亡父の存在を忘れたわけでもなく、自分そのものを認めてくれた。そう感じられた。
今までそんな人は、とても、少なかったから。
すこしだけ、すこしだけ期待しても、いいだろうか?
「それで、エマイユさん。ご用件は・・・」
湖のように澄んだエマイユの瞳に見つめられて、フェリックスの瞳も淡く緩んだが、次の瞬間、再び氷に閉ざされた。
「今日会いにきたのは、オスカー・フォン・ロイエンタールの遺産のことで、あなたとお話しがしたいと思ったからなんです」
穏やかな雰囲気のまま、過去の女性の半分と同じ事を言い出した。
ああ、なんだ。
逆にほっとした。
彼女も同じなんだ。なら自分も気負わなくていい。今までと同じように答えればいいだけだ。
フェリックスは泣きそうになりながら、自分の失望を意地でも認めなかった。
「いいえ、そんなものはないんです。エマイユさん。資産家だった彼の財産は、反逆事件の時にすべて没収となり国庫に収められています。そんなもの、もう、存在しないんです」
よかった。穏やかに、大人っぽく物慣れた口調で説明できた。
が、エマイユもにこやかに、ふっつーに答えた。
「あら、そういうことになっていたんですか? 道理でどこからも問い合わせが無かったはずだわ。やっぱり・・・その細工を施したのは、閣下なのかしら・・・」
かすかに語尾が翳った。
「私が全部預っていますのよ。とりあえずは安心してください。隠し財産とかではなく、すべて合法なものですから。私がオスカー・フォン・ロイエンタールから財産を預ったのは、反逆事件より前のことです。ただ、私がそれを知ったのはあの人の死後でした」
「実在・・・したんですか?」
まぬけな声がでた。
今の今まで無いと思っていたものがあるのだ。けっこうなカルチャーショックだ。
「細かい数字は意味がないかもしれませんね。星一つ買えるような、莫大な財産ですから、処分するにしても、相続するにしても少し面倒です。ご家族とも相談してください。結論は急ぎませんから」
「ご、ごしんせつに・・・どうも」
まだ会話が理解できず、胡乱な答えをするフェリックスに、エマイユは、寂しそうに笑い、口調をあらためてフェリックスに云った。

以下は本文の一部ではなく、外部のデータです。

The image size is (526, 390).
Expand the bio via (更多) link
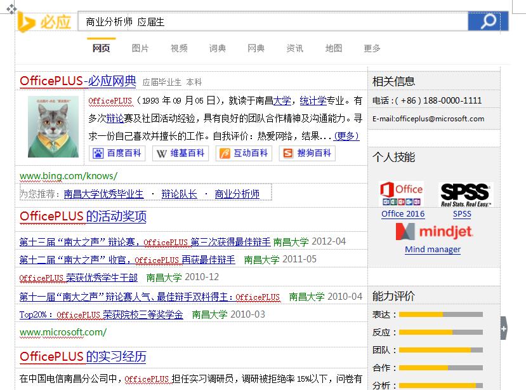pyautogui.click(x=346, y=136)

「あなた、一人に。辛い目を押し付けてしまいましたね」
「エマイユ・・・さん?」
「戻ってくるのが遅くなってごめんなさい、フェリックス」
「何をいって・・・」
こめかみに指を当て、彼女は暫し沈黙していたが、困ったように笑った。
「私がここにきた目的は、貴方に会うこと。貴方にロイエンタールの財産の話をすること。そして、息子と貴方に、本当のことを話そうと思って」
エマイユは、晴れやかな顔でにっこりと笑った。
「息子を紹介しますわ。会ってくれますか?」
 
「反逆者ロイエンタール・・・だよなぁ?」
近代史の時間にならったから間違いない。
「けど、その反逆者まで英雄の間に飾るってすげぇよなー」
しっくり馴染んでいて、違和感をおこさせないのがさらにすごい。
フェリックスとともに、エマイユがトーマとの待ち合わせ場所である英雄の間にやってきたのは、そんなときだった。

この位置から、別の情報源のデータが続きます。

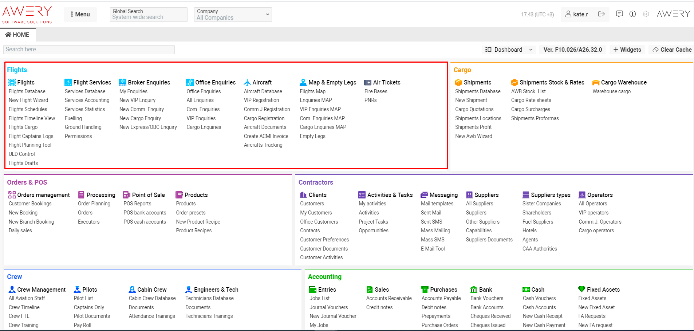Open the New Flight Wizard link
The image size is (694, 331).
tap(28, 100)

「あらあら。豪勢なお連れ様ねトーマ。ミッターマイヤー元帥にミュラー元帥にビッテンフェルト元帥だなんて。しかもハインリヒくんまで。どこで知り合ったの? お久しぶりです、フラウ・ミッターマイヤー」
「フラウ・ファーレンハイト! お元気そうで何よりだわ」
エマとエヴァは嬉しそうにニコニコ。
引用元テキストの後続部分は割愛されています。